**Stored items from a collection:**
╔══

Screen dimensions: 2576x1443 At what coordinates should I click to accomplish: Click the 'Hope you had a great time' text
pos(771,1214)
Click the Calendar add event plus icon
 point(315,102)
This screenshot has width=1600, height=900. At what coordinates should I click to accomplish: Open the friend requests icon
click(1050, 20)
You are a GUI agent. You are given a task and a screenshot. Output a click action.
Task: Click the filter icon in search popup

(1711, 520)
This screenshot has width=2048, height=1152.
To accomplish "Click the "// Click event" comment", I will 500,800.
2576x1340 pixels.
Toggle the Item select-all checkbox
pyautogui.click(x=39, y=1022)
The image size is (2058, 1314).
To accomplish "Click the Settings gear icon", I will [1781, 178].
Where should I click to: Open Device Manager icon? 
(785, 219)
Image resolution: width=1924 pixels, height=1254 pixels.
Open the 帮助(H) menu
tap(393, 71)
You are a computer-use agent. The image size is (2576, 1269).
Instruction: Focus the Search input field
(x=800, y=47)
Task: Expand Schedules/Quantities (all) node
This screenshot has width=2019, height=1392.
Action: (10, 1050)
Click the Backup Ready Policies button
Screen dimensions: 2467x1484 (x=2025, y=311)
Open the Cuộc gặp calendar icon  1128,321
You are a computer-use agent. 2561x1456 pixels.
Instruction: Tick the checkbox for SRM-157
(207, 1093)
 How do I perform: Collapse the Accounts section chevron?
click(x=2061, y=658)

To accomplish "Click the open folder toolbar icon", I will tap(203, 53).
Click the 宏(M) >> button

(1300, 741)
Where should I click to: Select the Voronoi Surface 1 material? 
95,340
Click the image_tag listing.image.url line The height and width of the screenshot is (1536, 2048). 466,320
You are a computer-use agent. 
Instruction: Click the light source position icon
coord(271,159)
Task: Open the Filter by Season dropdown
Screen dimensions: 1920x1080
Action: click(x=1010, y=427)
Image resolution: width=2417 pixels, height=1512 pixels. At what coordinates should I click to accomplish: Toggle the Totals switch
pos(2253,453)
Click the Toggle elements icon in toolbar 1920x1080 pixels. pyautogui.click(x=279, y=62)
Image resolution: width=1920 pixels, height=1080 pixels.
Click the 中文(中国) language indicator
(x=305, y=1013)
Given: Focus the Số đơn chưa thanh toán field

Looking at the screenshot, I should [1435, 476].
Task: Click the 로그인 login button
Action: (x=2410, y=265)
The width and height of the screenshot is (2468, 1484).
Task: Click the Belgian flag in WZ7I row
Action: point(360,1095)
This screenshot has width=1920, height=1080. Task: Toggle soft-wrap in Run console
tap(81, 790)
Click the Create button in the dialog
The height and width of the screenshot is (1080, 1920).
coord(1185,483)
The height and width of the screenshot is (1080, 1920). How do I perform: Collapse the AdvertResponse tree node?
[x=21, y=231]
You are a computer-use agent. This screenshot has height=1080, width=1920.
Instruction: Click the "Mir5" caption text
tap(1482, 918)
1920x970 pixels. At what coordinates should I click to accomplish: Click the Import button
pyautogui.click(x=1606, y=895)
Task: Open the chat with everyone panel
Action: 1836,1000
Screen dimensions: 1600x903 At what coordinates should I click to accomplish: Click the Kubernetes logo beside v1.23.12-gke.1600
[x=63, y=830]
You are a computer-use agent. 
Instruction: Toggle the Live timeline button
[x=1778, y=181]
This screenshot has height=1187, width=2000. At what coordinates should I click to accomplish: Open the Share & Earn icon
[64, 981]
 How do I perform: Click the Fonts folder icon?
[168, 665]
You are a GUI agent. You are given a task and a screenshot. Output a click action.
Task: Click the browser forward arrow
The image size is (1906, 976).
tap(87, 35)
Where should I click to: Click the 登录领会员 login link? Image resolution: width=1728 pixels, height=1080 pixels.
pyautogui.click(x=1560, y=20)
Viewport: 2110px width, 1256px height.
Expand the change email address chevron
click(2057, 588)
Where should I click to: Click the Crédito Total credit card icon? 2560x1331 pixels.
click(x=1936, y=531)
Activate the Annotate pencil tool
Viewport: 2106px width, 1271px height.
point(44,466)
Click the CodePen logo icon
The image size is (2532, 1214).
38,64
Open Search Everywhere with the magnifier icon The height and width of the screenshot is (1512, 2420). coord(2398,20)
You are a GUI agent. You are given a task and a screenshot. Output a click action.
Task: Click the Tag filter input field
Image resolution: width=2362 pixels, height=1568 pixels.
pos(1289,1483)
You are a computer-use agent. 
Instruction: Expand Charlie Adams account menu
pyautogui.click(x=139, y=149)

╚══

**TASK GOAL:** Provide an exact transcription of every entry above.

**EXPECTED ANSWER:**
Screen dimensions: 2576x1443 At what coordinates should I click to accomplish: Click the 'Hope you had a great time' text
pos(771,1214)
Click the Calendar add event plus icon
 point(315,102)
This screenshot has width=1600, height=900. At what coordinates should I click to accomplish: Open the friend requests icon
click(1050, 20)
You are a GUI agent. You are given a task and a screenshot. Output a click action.
Task: Click the filter icon in search popup

(1711, 520)
This screenshot has width=2048, height=1152.
To accomplish "Click the "// Click event" comment", I will 500,800.
2576x1340 pixels.
Toggle the Item select-all checkbox
pyautogui.click(x=39, y=1022)
The image size is (2058, 1314).
To accomplish "Click the Settings gear icon", I will [1781, 178].
Where should I click to: Open Device Manager icon? 
(785, 219)
Image resolution: width=1924 pixels, height=1254 pixels.
Open the 帮助(H) menu
tap(393, 71)
You are a computer-use agent. The image size is (2576, 1269).
Instruction: Focus the Search input field
(x=800, y=47)
Task: Expand Schedules/Quantities (all) node
This screenshot has width=2019, height=1392.
Action: (10, 1050)
Click the Backup Ready Policies button
Screen dimensions: 2467x1484 (x=2025, y=311)
Open the Cuộc gặp calendar icon  1128,321
You are a computer-use agent. 2561x1456 pixels.
Instruction: Tick the checkbox for SRM-157
(207, 1093)
 How do I perform: Collapse the Accounts section chevron?
click(x=2061, y=658)

To accomplish "Click the open folder toolbar icon", I will tap(203, 53).
Click the 宏(M) >> button

(1300, 741)
Where should I click to: Select the Voronoi Surface 1 material? 
95,340
Click the image_tag listing.image.url line The height and width of the screenshot is (1536, 2048). 466,320
You are a computer-use agent. 
Instruction: Click the light source position icon
coord(271,159)
Task: Open the Filter by Season dropdown
Screen dimensions: 1920x1080
Action: click(x=1010, y=427)
Image resolution: width=2417 pixels, height=1512 pixels. At what coordinates should I click to accomplish: Toggle the Totals switch
pos(2253,453)
Click the Toggle elements icon in toolbar 1920x1080 pixels. pyautogui.click(x=279, y=62)
Image resolution: width=1920 pixels, height=1080 pixels.
Click the 中文(中国) language indicator
(x=305, y=1013)
Given: Focus the Số đơn chưa thanh toán field

Looking at the screenshot, I should [1435, 476].
Task: Click the 로그인 login button
Action: (x=2410, y=265)
The width and height of the screenshot is (2468, 1484).
Task: Click the Belgian flag in WZ7I row
Action: point(360,1095)
This screenshot has width=1920, height=1080. Task: Toggle soft-wrap in Run console
tap(81, 790)
Click the Create button in the dialog
The height and width of the screenshot is (1080, 1920).
coord(1185,483)
The height and width of the screenshot is (1080, 1920). How do I perform: Collapse the AdvertResponse tree node?
[x=21, y=231]
You are a computer-use agent. This screenshot has height=1080, width=1920.
Instruction: Click the "Mir5" caption text
tap(1482, 918)
1920x970 pixels. At what coordinates should I click to accomplish: Click the Import button
pyautogui.click(x=1606, y=895)
Task: Open the chat with everyone panel
Action: 1836,1000
Screen dimensions: 1600x903 At what coordinates should I click to accomplish: Click the Kubernetes logo beside v1.23.12-gke.1600
[x=63, y=830]
You are a computer-use agent. 
Instruction: Toggle the Live timeline button
[x=1778, y=181]
This screenshot has height=1187, width=2000. At what coordinates should I click to accomplish: Open the Share & Earn icon
[64, 981]
 How do I perform: Click the Fonts folder icon?
[168, 665]
You are a GUI agent. You are given a task and a screenshot. Output a click action.
Task: Click the browser forward arrow
The image size is (1906, 976).
tap(87, 35)
Where should I click to: Click the 登录领会员 login link? Image resolution: width=1728 pixels, height=1080 pixels.
pyautogui.click(x=1560, y=20)
Viewport: 2110px width, 1256px height.
Expand the change email address chevron
click(2057, 588)
Where should I click to: Click the Crédito Total credit card icon? 2560x1331 pixels.
click(x=1936, y=531)
Activate the Annotate pencil tool
Viewport: 2106px width, 1271px height.
point(44,466)
Click the CodePen logo icon
The image size is (2532, 1214).
38,64
Open Search Everywhere with the magnifier icon The height and width of the screenshot is (1512, 2420). coord(2398,20)
You are a GUI agent. You are given a task and a screenshot. Output a click action.
Task: Click the Tag filter input field
Image resolution: width=2362 pixels, height=1568 pixels.
pos(1289,1483)
You are a computer-use agent. 
Instruction: Expand Charlie Adams account menu
pyautogui.click(x=139, y=149)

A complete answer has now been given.